Italy's headline inflation report, the HICP, showed that prices fell by 1.1% in March. The core measure for the HICP showed prices falling 0.3% in March. These changes came after a headline increase of 0.5% and a core increase of 1.2% in February.
The sequential percent changes in the HICP show that Italian headline inflation is moving lower. Prices are up 8% over 12 months, up at a 6% annual rate over 6 months and falling at a 4.6% annual rate over 3 months. In contrast, core inflation shows some but much less inflation progress. The core deceleration is much more moderate as prices are up by 6.8% over 12 months, they soften to gain 6.5% at an annual rate over 6 months and then slow to a 6.2% annual rate over at 3 months. For the most part, core inflation has a very, very, small deceleration built into it.
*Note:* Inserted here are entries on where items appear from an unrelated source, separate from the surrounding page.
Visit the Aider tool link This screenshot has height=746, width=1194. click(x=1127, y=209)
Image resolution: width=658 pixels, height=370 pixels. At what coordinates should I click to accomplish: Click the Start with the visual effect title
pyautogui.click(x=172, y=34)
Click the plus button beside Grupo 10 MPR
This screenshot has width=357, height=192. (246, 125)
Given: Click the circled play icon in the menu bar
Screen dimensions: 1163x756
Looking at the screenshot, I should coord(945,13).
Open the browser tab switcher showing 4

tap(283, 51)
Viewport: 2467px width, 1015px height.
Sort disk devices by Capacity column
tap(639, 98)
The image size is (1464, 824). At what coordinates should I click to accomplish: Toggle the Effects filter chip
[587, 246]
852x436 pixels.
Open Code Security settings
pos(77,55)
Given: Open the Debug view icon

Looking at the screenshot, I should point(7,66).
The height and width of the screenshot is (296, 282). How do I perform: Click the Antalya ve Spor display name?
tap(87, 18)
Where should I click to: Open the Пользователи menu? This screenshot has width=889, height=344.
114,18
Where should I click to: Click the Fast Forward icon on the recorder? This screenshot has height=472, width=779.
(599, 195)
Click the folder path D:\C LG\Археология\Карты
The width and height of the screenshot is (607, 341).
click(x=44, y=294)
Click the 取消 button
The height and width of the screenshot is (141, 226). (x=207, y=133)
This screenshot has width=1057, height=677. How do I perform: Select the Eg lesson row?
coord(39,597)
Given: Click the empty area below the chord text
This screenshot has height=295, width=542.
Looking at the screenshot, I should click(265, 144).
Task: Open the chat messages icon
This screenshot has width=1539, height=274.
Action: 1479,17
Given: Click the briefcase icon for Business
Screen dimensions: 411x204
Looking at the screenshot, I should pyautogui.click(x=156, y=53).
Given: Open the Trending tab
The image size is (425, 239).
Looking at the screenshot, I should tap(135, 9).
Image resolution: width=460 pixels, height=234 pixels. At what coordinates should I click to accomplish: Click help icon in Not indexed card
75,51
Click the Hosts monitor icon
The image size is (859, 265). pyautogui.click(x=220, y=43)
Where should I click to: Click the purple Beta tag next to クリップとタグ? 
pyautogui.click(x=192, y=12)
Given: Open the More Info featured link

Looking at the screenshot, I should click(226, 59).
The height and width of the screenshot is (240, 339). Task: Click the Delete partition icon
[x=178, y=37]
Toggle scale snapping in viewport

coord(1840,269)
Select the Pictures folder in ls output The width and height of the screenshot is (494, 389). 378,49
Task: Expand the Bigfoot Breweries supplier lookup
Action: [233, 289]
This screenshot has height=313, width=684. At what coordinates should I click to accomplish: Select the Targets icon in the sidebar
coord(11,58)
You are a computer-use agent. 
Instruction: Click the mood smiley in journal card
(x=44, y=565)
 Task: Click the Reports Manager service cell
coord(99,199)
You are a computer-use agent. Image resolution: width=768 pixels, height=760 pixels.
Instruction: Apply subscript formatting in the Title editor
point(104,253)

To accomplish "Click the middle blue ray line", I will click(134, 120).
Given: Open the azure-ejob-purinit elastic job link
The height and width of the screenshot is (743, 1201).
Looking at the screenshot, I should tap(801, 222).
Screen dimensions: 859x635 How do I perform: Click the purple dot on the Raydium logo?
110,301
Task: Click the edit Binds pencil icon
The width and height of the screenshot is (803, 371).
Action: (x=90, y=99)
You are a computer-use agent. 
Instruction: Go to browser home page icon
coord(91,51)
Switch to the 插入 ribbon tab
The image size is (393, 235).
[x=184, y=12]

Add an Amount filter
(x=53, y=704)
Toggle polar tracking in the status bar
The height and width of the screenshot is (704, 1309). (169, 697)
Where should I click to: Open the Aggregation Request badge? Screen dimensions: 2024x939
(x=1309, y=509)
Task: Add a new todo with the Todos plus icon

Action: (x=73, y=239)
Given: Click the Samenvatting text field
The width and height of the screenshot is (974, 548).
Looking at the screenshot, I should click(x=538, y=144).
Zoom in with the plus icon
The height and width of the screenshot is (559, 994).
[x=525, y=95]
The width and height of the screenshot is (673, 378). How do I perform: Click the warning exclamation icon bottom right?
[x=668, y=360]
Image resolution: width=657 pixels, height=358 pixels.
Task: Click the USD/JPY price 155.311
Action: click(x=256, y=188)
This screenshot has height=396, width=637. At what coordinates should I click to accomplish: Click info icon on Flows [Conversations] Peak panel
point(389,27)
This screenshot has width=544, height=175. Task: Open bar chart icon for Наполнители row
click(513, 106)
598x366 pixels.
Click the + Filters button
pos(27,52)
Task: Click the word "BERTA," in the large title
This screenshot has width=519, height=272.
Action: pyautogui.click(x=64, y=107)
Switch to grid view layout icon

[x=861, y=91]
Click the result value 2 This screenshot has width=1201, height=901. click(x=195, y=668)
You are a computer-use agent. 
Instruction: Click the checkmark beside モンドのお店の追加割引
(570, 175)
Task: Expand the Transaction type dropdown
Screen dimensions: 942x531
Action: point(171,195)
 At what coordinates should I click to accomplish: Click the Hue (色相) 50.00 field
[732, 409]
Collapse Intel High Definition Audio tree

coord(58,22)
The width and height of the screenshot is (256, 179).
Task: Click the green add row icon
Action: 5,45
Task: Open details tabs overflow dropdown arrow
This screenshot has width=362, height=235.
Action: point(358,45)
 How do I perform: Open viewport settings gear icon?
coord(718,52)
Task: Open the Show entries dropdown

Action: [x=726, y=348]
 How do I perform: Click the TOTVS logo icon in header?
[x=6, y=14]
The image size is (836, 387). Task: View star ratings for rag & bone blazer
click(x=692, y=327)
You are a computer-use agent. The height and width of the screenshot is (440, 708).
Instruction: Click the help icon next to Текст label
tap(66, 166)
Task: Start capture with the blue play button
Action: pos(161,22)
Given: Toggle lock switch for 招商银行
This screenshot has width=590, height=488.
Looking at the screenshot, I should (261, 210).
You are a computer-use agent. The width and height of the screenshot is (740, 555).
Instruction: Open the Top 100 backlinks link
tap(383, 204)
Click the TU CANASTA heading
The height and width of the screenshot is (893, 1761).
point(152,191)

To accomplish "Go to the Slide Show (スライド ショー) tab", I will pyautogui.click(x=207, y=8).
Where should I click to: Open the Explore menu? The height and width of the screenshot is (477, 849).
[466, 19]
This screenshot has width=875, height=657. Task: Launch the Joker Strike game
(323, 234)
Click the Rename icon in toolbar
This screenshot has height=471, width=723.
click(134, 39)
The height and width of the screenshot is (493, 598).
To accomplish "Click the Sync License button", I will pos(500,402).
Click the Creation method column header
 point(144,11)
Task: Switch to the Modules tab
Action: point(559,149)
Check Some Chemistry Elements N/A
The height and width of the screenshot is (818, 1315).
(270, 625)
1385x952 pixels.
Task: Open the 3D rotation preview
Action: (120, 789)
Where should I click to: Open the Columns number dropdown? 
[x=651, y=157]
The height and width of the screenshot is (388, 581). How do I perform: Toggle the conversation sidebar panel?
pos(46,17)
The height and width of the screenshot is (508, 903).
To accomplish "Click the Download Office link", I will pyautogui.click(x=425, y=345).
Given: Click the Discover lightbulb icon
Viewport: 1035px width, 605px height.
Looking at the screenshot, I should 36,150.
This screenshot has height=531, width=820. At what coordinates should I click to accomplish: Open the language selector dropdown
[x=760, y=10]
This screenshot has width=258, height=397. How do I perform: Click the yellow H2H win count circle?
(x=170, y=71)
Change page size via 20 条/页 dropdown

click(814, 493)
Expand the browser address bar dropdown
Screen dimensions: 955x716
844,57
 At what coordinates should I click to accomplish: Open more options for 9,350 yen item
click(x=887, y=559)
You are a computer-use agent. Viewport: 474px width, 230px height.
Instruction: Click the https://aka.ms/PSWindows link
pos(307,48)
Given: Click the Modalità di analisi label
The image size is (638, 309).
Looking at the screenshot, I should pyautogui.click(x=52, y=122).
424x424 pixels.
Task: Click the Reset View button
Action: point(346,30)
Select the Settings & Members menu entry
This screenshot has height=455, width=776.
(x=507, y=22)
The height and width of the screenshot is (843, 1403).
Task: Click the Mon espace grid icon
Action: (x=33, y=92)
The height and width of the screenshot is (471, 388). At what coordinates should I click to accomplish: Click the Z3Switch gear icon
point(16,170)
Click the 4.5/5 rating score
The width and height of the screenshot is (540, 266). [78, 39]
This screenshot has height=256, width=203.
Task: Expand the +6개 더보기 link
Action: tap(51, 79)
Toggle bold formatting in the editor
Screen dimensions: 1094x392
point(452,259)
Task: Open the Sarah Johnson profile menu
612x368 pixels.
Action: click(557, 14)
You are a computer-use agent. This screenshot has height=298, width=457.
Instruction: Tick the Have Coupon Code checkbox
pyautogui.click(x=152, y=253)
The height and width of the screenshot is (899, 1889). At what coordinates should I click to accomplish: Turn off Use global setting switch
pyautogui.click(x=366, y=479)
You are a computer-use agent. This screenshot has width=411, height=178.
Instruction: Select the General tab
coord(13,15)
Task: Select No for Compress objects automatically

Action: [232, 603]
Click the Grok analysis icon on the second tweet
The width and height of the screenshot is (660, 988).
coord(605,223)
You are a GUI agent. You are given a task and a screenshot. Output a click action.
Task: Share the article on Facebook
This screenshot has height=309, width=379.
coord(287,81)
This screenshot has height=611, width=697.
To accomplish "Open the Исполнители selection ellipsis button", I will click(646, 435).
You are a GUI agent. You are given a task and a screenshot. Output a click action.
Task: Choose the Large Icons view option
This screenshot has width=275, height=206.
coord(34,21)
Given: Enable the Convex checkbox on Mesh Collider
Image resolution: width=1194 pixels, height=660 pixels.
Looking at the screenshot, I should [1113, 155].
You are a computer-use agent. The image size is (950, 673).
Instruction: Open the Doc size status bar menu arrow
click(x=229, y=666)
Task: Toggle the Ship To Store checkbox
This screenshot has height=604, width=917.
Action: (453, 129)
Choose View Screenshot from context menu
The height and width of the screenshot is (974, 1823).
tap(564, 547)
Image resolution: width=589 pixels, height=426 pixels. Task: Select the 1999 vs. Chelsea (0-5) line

Domestic vs. HICP inflation Italy also reports out a domestic CPI; the domestic CPI for Italy fell by 0.5% in March, but the core CPI did not follow suit and was up by 0.4%. Italy's headline CPI report shows inflation falling sequentially parroting the HICP result. Headline inflation rises by 7.5% over 12 months, rises at a 6.7% annual rate over 6 months and then it falls at a 2.3% annual rate over 3 months. Core inflation for the domestic measure shows more of a decline than it does in the HICP measure. Italy's domestic core inflation is up by 6.3% over 12 months, up at a 6% annual rate over 6 months, and up at a 5.5% annual rate over 3 months. The difference between the 12-month and the 3-month inflation rate is just a little bit less than a percentage point at minus 0.8% comparing annual rates. It’s a modest pace of deceleration.
Inflation diffusion is not linear Diffusion calculations (performed on domestic CPI data) show that Italian inflation over 12 months is broadly higher than it was 12-months ago with inflation accelerating in 83.3% of the categories. However, over six months inflation accelerates in only 41.7% of the categories compared to their pace over 12 months. Over 3 months inflation accelerates in 62.5% of the categories compared to their inflation rate over 6 months. Therefore, while the inflation rates have stepped down from 12-months, to 6-months, to 3-months, diffusion calculations show that these trends are not uniform across categories and that over 3 months, despite the sharp decline in inflation compared to earlier metrics, there are a number of categories where inflation is still rising when compared to its pace of 6-months ago.